Government Housing Policy: Restricting Supply and Subsidizing Demand

I am always amazed that folks, say those in government in places like San Francisco, consistently support restricting the supply of new housing while subsidizing home buyers and then are surprised when prices and rents keeps rising.  From the Market Urbanism Report via Walter Olson.

But a look at the numbers shows that, on the contrary, housing construction (or lack thereof) seems to be the driving factor behind whether or not large U.S. metros remain affordable.

This would be the conclusion from 7 years of data from the Census Bureau, which publishes annual lists on the number of new privately-owned housing units authorized in each metro area. Between 2010 and 2016, when overall national housing permits ticked up each year following the recession, most major metros have issued housing permit numbers in the high 4- or low 5-figures annually. But three metros have stood far above the rest.

The Dallas-Fort Worth-Arlington MSA issued 273,853 housing permits over this 7-year period; New York-Newark-Jersey City issued 283,814; and Houston-The Woodlands-Sugar Land topped every metro with 316,639 permits. Combined, the 3 metros accounted for 13.5% of the nation’s approved housing units.

Other metros weren’t even close to these three....

These statistics are glaring, and show that the urban housing affordability crisis, and its solution, is far simpler than many pundits suspect. In their ongoing quest to satisfy their anti-growth biases, they’ve settled on demand-side responses (read: government subsidies) that ignore or worsen the fundamental problem of under-supply; while they continue to blame various third party boogeymen, including developers, landlords, Airbnb hosts, techies, hipsters, Asian families buying second homes, and migrants in general.

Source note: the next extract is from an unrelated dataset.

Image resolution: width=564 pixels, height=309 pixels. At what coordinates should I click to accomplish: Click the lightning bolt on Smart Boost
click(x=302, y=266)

But, again, the Census data sheds light on the actual nature of the issue: some metros in America are building a LOT of housing. Other metros may think they are, but actually are not. And housing prices within given metros are either stabilizing or skyrocketing based on this decision.

 

10 Comments

  1. irandom419:

    Thanks, been looking for that kind of data for some time.

  2. randian:

    Relative to population, New York/Newark's total is tiny.

  3. Max:

    I have a question. Given that our western populations are stagnating or declining, why is this a problem? Aggregation? Immigration? More singles? Laws and regulations?
    Shouldn't we by now not have leveled the pop size?

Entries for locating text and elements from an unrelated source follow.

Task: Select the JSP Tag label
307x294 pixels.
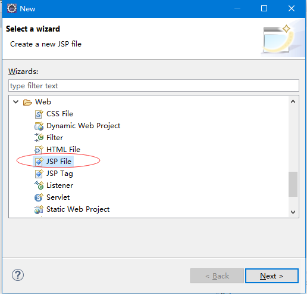Action: [x=59, y=174]
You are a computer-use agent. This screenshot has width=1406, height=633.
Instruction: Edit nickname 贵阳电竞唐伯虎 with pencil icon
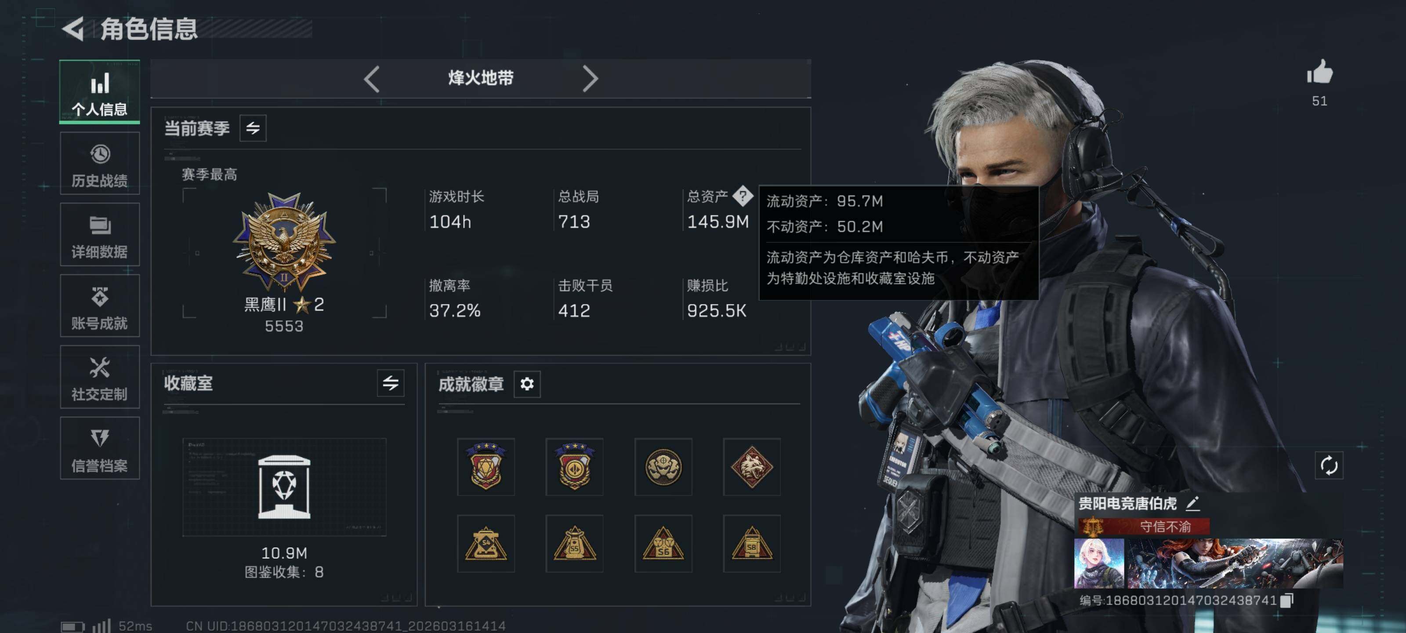click(x=1193, y=503)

  4. Joe - the non economist:

    Rent control always creates a greater supply of affordable housing

    (sarc - at least it creates a greater supply of progressive votes)

  5. borepatch:

    "Restricting supply and subsidizing demand" = picking winners and losers.

  6. Elam Bend:

    Populations move around, even if otherwise static. Take Chicago. The City over all is losing population, while the metro is stagnant in growth (approx 1%). But, few people want to move to the neighborhoods that have lost (some up to 25%) of population, while at the same time, suddenly people want to live downtown again. Also, some neighborhoods have become less dense as 2 and 3 flats are either demo'd or redone into single family homes. People who used to live their more to other neighborhoods, causing spikes in rents. Also, the premium on public transportation has spike, so places near train stations become new growth nodes. In general, all the action in development in the US (save a few select places) are due to population transfers.

  7. Mike Powers:

    "a lot of housing" means A WHOLE GOD DAMN LOT of housing, though, if your intent is to move prices to the point where the people who've lived under rent control their whole lives can stay.

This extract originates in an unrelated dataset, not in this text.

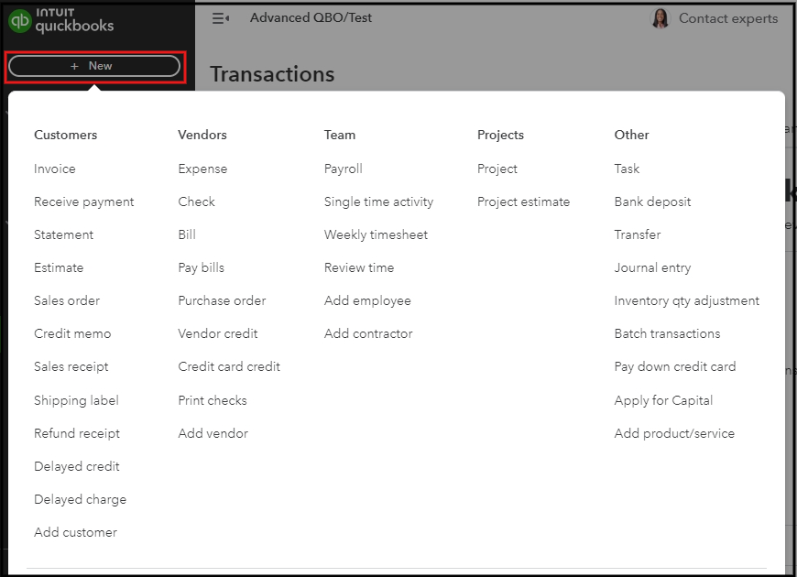This screenshot has width=797, height=577.
Task: Collapse the navigation with the hamburger icon
Action: point(221,17)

    Like, knocking over the entirety of the SF downtown area and building 500 120-floor condo buildings, is the scale of activity we're talking about here.

    Fkn' San Jose is seeing rents for one-bedroom apartments pass $3000 a month. And that's in the brand-new rat nests they're building on the outskirts of town (with seven-foot ceilings so they can fit an extra floor into the height they're permitted for.) "Building More Houses To Lower Prices" works but at this point you'd need to go back to 1994 and start building *then*.

  8. GoneWithTheWind:

    I guess I'm anti-growth. I think that every city should be allowed to create the city they want. What they should do is buy up the land for miles in all directions and create a green belt that cannot be built on. Along with laws restricting building to two stories and you could have a nice community. The entire world does nt have to look like Los Angeles. If this means that housing costs go up so be it.

  9. joshv:

    I suspect most of the answer is in the dramatic decrease in the number of people per household, leading to a dramatic increase in the number of households, even as the population stays mostly static. We used to live 6-10 per house, these days we live 3-5 per house.

  10. Not Sure:

    "What they should do is buy up the land for miles in all directions and create a green belt that cannot be built on."

    Fine. If you want a green belt that cannot be built on, get your residents to pony up the cash to buy the land. But they don't do that. Instead, they pass regulations that prohibit the people who own the land from building on it.